5月 26, 2019 デパートメント・ストア 流通業 0

高級百貨店チェーンのノードストロムは、5月4日で終わった2019年度第1四半期の売上が3.5%減少して33.5億ドル、うちフルライン店舗の売上は5.1%、オフプライス店舗の売上は0.6%、それぞれ減少、純利益は57.5%減少して3700万ドル、1株あたりの利益は54.9%減少して$0.23だったと発表した。デジタル売上は7%増加(前年度は16%増加)し全体の31%を占めた。店舗数は前年度よ7ヵ所増え全体で380店舗となっている。売上の低迷は予測されており、在庫の適正化と経費節減で乗り越える。現在進められている改善策をこれからも続ける。それらは、今期売上減少の要因の一部となった拡大されたロヤルティ・プログラムの諸問題解決、デジタル・マーケティングへの投資、品揃えの顧客に合わせたリ・ブランディングである。ロヤルティー・プログラムのノーディー・クラブ会員購入は、売上の60%を占め、アクティブ会員数は1200万となっている。今期行ったリワーズのデジタルへの移行は、一部の顧客に不評で客数減少となった。不採算のフラッシュ・セールの削減とプライス・ポイントの引き上げなど、デジタル・マーケティングで削減しロヤルティ・プログラムに注力したが、結果として客数を減らしたため調整する。品揃えでは、女性のアパレルを顧客ニーズに合わせ、販促されたビューティー商品の在庫切れを改善する。

経費面では、生産性強化が進み、今年度1億5000万ドルから2億ドルの経費節減となる予定。

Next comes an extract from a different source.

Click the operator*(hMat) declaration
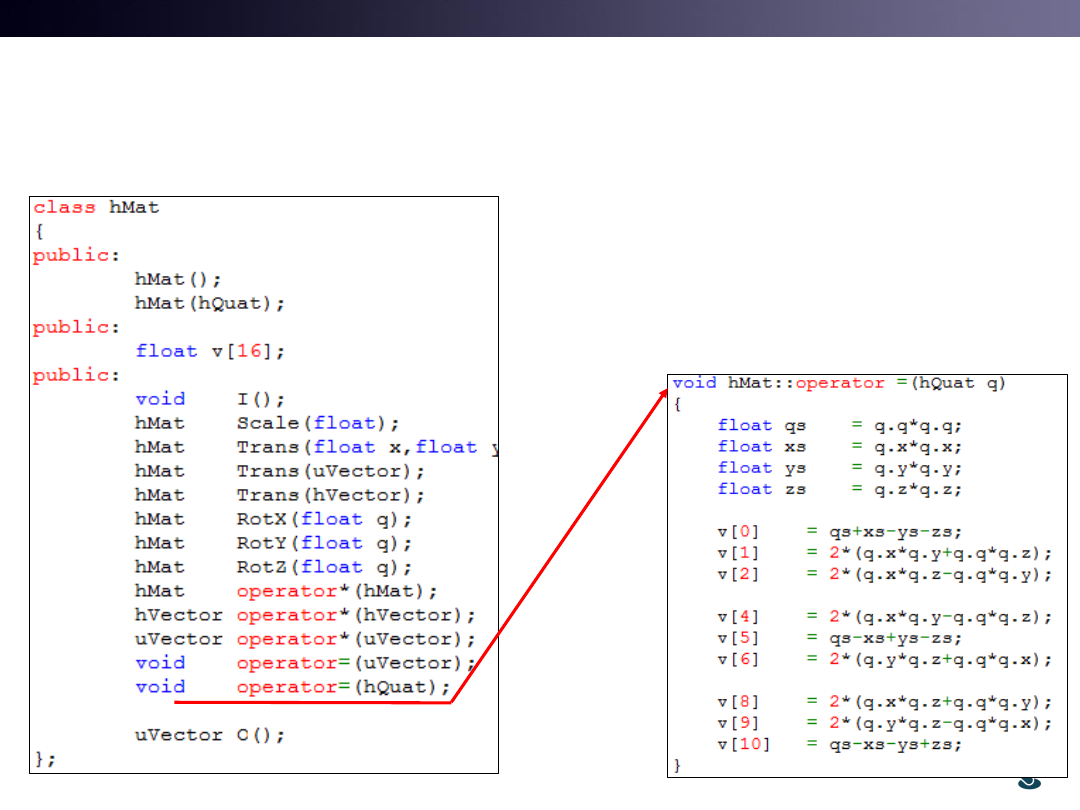 point(286,591)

ローカル・マーケット戦略は、顧客に品揃えを増やし素早い配達を廉価で提供した結果、ロサンゼルス市場でのデジタル販売と客数は著しく成長した。また、3ヵ所のノードストロム・ローカルズでのピックアップは、ピックアップ全体の1/3ほどとなった。

オンライン販売で最大の市場であるニューヨークでプレゼンスを高める。10月24日には期間店の開店が計画されており、ノードストロム・ローカルのネイバーフッド・ハブが2ヵ所今秋に開店される。

また、今後行われるキー・イベントである年次セールでは、新しい品揃えを期間限定割引し、顧客経験を高める。

ノードストロム・コム/オートルック、トランク・クラブ、カナダ、ニューヨーク市など、大きな設備投資のサイクルが終わりに近づいてきており、今後売上成長と利益性改善が実現されると信じている。